Das Kino ist ein besonderer Klangraum: Hier gibt es Bilder zu sehen, die wie Augenmusik wirken, und Musik zu hören, die Filmbilder zum Tanzen bringen. Töne in allen Variationen (Filmmusik, Live-Klavierbegleitung, Stimmen, Geräusche, Sounddesign...) modellieren Emotionen; der Zuschauer wird zum Resonanzkörper im verräumlichten Ton der Kinotechnik. Obwohl der filmische Ton so wirkungsvoll ist, nehmen Zuschauer ihn selten bewusst wahr. Daher ist es ganz besonders vielversprechend, eine Entdeckungsreise in die Vielschichtigkeit des Filmtons zu unternehmen.
Für den Kinobesucher vor mehr als 100 Jahren gehörten auch die Projektionsgeräusche zum Kinobesuch, weil der Projektor im Kinosaal gestanden hat. Kinder und Jugendliche heute kennen diese Geräusche kaum mehr, denn mechanische Geräusche verschwinden bei digitalen Geräten zugunsten elektronischer. Nicht selten imitieren diese aber noch die mechanischen Sounds analoger Technik. Grund genug, auch diese Spur des analogen Filmtons jüngeren Zuschauern zugänglich zu machen und den Projektor wieder in den Zuschauerraum zu stellen.

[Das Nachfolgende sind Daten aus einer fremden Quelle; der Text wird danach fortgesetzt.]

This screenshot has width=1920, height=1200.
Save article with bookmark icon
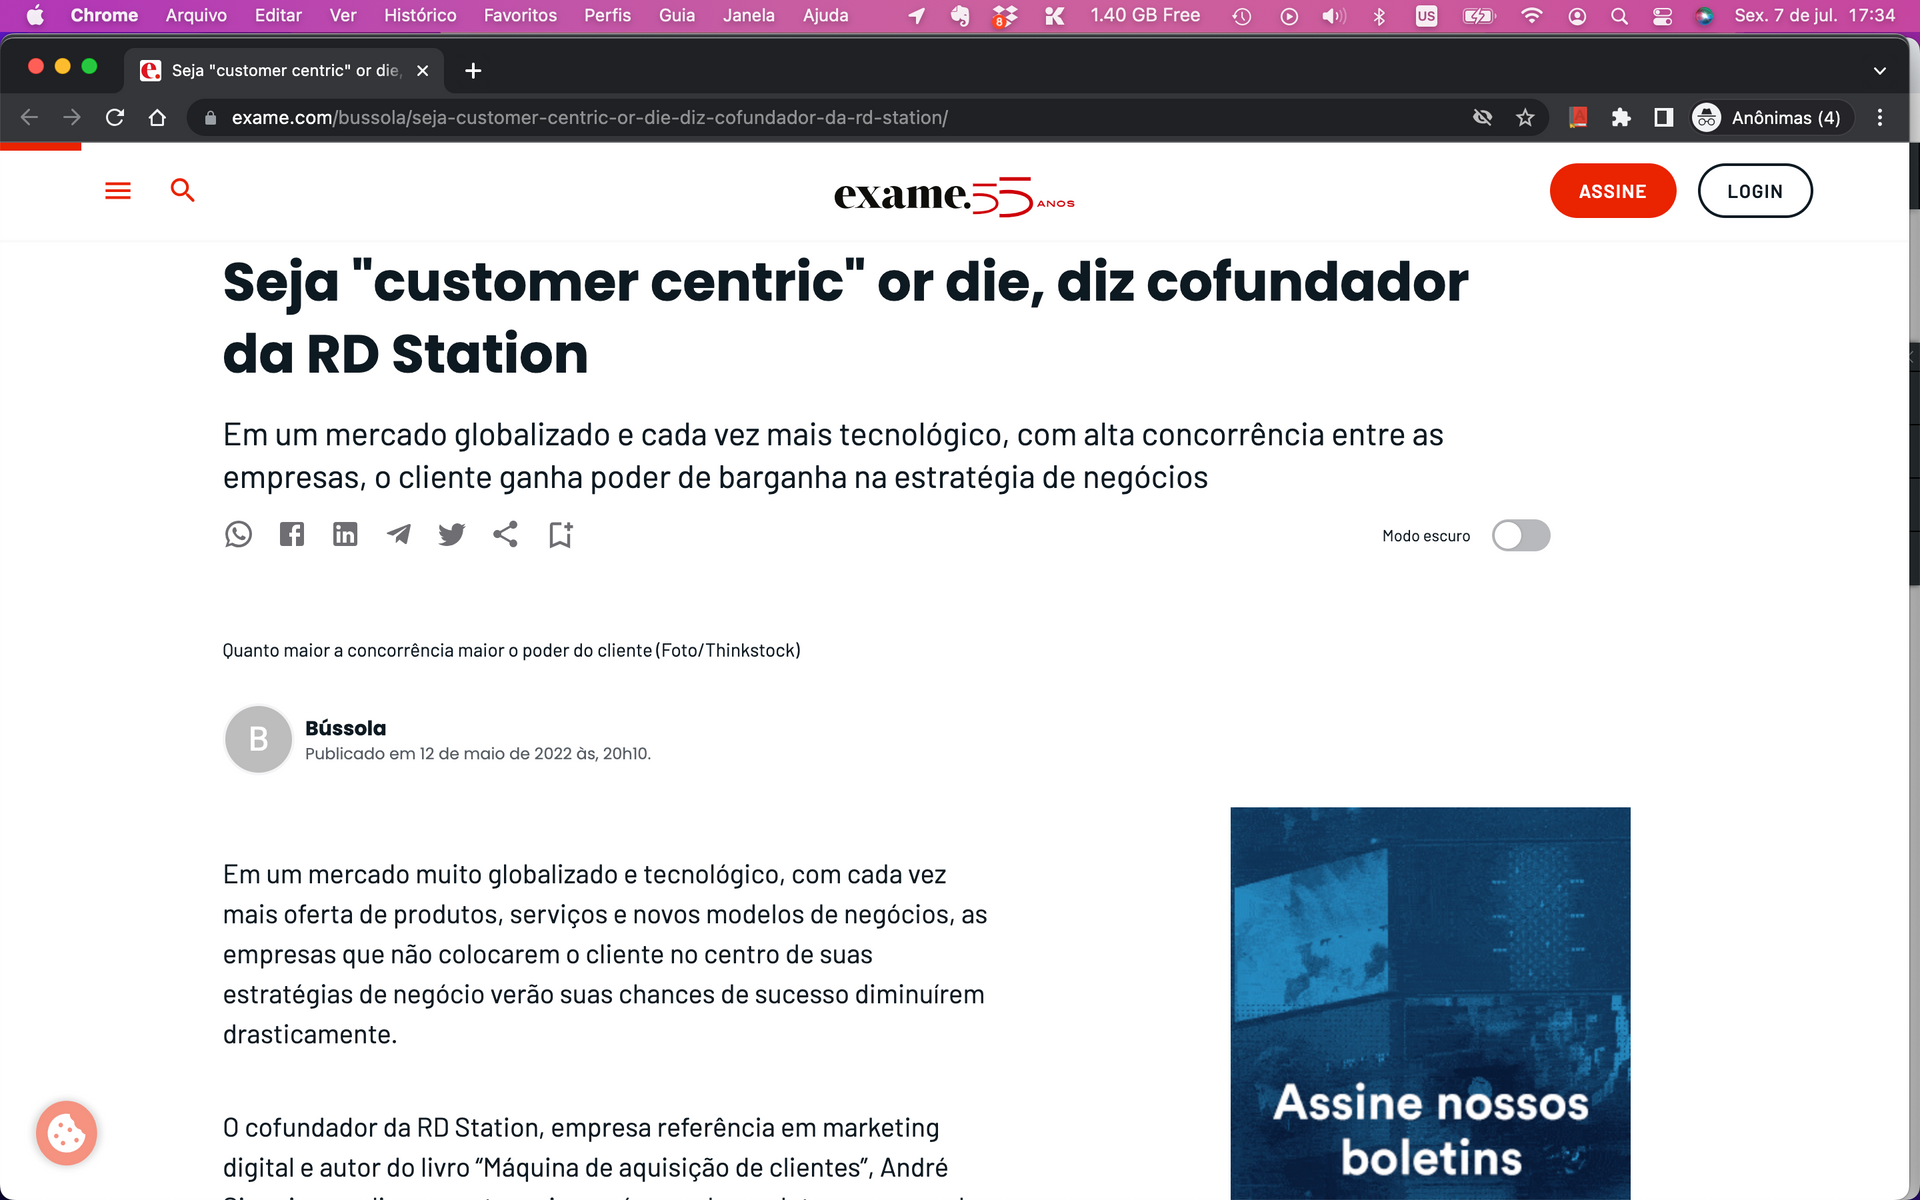pos(560,534)
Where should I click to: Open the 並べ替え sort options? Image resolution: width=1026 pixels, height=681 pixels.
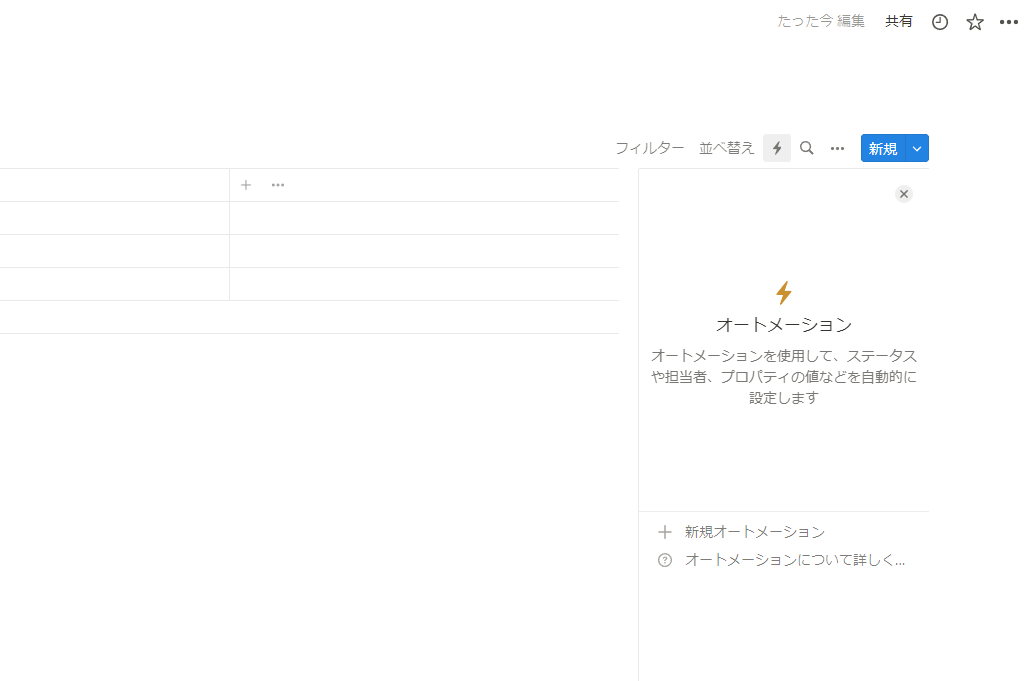[x=726, y=147]
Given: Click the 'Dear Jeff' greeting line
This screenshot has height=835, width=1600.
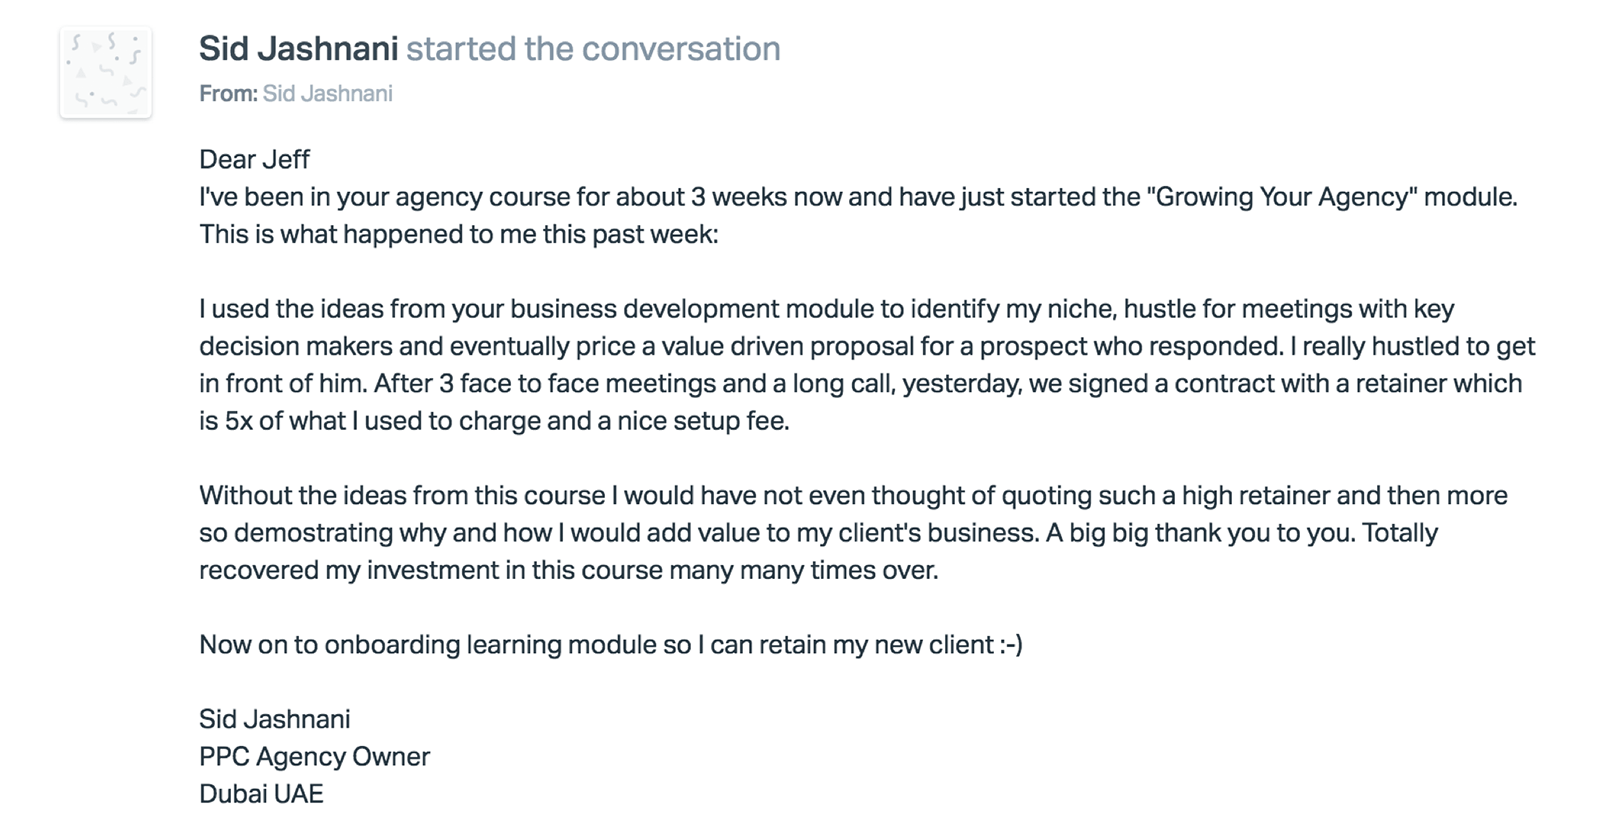Looking at the screenshot, I should click(254, 160).
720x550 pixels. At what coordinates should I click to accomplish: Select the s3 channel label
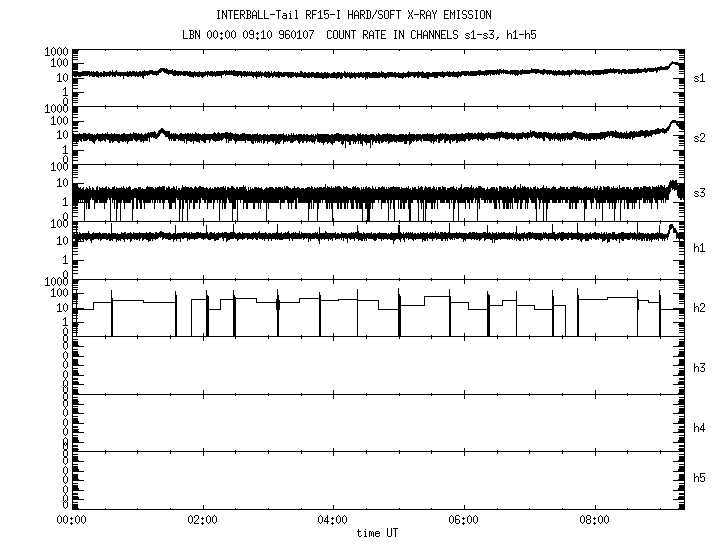point(700,192)
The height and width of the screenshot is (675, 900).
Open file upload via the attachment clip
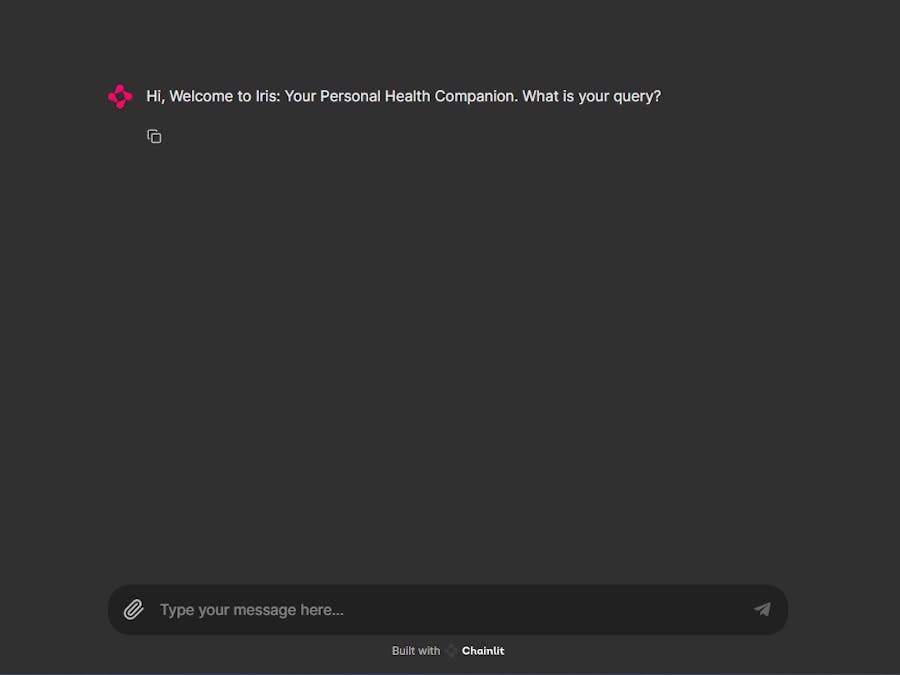pos(134,610)
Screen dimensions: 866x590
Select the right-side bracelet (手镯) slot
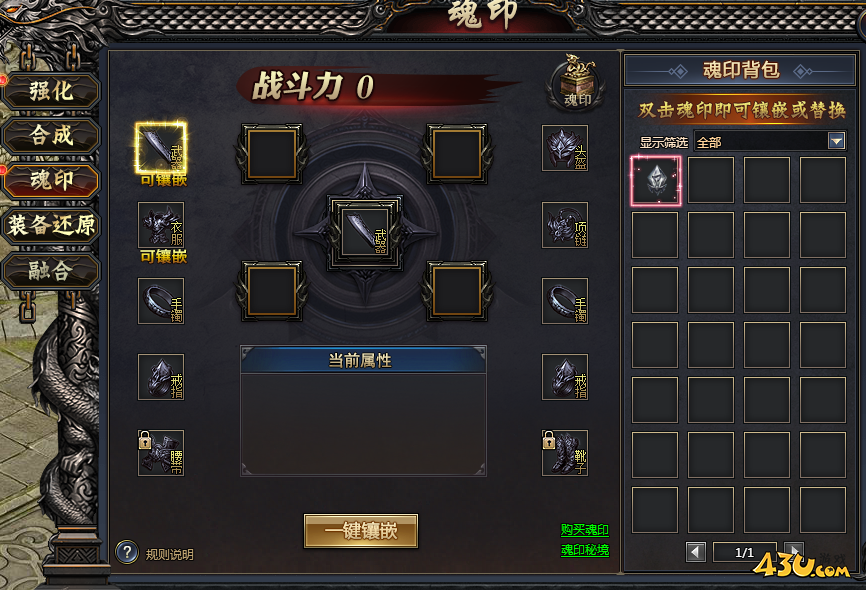(x=564, y=301)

Während der Projekttage wurden verschiedene Aspekte des Klangraums erforscht, wobei die Verbindung von visuell und auditiv erfassbarem Ton sowie die physische Erfahrbarkeit (im Raum, anhand des Filmmaterials, mit Klavierbegleitung und Klanginstrumenten) die Schwerpunktthemen bildeten.
Schwerpunkte waren:
1. "Tonableser": Der erste Tag widmete sich dem Filmmaterial sowie der Projektorentechnik. Ein mobiler 16mm-Projektor des Arsenal –Institut für Film und Videokunst reiste ins Klassenzimmer. Auf diese Weise sollten Film und seine Geräuschumgebung physisch im Raum erfahrbar werden. Das Filmprogramm mit Archivfilmen des Arsenal spannte einen Bogen vom stummen Kurzfilm hin zum Tonexperiment. Es gab vieles Anzufassen und Anzusehen, was dem Kinozuschauer normalerweise verborgen bleibt: Eine Rolle analoger Film wurde im Raum ausgerollt und lief – statt durch den Projektor – durch die Hände der Kinder. Dabei wurde auch die Tonspur des analogen Filmstreifens sichtbar. Ein Mädchen lernte in der Vorführpause vom Arsenal-Projektionisten Anselm Heller, einen Film in den Projektor einzulegen, und projizierte sich einen Kurzfilm in die eigene Hand.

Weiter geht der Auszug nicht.